◆ Problem ◆
Lines from the one containing "Toggle the added-to-library checkmark" through the last line of the data below are to be returned exactly; leave out the rest.

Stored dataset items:
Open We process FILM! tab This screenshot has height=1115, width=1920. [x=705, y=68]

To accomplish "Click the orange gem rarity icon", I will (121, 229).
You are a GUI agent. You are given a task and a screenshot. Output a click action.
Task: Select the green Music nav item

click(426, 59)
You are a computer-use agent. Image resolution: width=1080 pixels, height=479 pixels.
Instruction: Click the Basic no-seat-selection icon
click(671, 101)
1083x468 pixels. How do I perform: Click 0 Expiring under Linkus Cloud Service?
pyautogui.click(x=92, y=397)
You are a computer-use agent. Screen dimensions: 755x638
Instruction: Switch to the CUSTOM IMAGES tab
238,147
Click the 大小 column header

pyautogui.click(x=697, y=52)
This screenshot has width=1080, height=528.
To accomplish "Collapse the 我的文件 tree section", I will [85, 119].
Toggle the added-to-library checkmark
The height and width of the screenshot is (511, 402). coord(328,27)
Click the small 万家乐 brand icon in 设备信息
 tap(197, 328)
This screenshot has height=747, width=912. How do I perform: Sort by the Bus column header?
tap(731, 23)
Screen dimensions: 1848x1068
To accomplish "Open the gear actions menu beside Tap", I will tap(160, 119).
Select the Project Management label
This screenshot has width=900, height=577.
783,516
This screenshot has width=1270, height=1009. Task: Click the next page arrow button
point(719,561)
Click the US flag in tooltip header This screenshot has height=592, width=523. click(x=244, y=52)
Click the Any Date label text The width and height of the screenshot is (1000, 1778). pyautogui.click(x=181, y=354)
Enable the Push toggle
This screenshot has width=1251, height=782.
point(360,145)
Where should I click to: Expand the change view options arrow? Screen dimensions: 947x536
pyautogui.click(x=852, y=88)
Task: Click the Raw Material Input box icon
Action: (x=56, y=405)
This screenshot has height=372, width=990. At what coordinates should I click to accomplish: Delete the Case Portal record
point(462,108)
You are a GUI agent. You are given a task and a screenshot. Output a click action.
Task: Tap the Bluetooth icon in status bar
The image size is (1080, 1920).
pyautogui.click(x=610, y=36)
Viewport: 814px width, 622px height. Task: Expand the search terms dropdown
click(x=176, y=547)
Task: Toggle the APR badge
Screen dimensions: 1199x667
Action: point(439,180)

◆ Written solution ◆
Toggle the added-to-library checkmark
The height and width of the screenshot is (511, 402). coord(328,27)
Click the small 万家乐 brand icon in 设备信息
 tap(197, 328)
This screenshot has height=747, width=912. How do I perform: Sort by the Bus column header?
tap(731, 23)
Screen dimensions: 1848x1068
To accomplish "Open the gear actions menu beside Tap", I will tap(160, 119).
Select the Project Management label
This screenshot has width=900, height=577.
783,516
This screenshot has width=1270, height=1009. Task: Click the next page arrow button
point(719,561)
Click the US flag in tooltip header This screenshot has height=592, width=523. click(x=244, y=52)
Click the Any Date label text The width and height of the screenshot is (1000, 1778). pyautogui.click(x=181, y=354)
Enable the Push toggle
This screenshot has width=1251, height=782.
point(360,145)
Where should I click to: Expand the change view options arrow? Screen dimensions: 947x536
pyautogui.click(x=852, y=88)
Task: Click the Raw Material Input box icon
Action: (x=56, y=405)
This screenshot has height=372, width=990. At what coordinates should I click to accomplish: Delete the Case Portal record
point(462,108)
You are a GUI agent. You are given a task and a screenshot. Output a click action.
Task: Tap the Bluetooth icon in status bar
The image size is (1080, 1920).
pyautogui.click(x=610, y=36)
Viewport: 814px width, 622px height. Task: Expand the search terms dropdown
click(x=176, y=547)
Task: Toggle the APR badge
Screen dimensions: 1199x667
Action: point(439,180)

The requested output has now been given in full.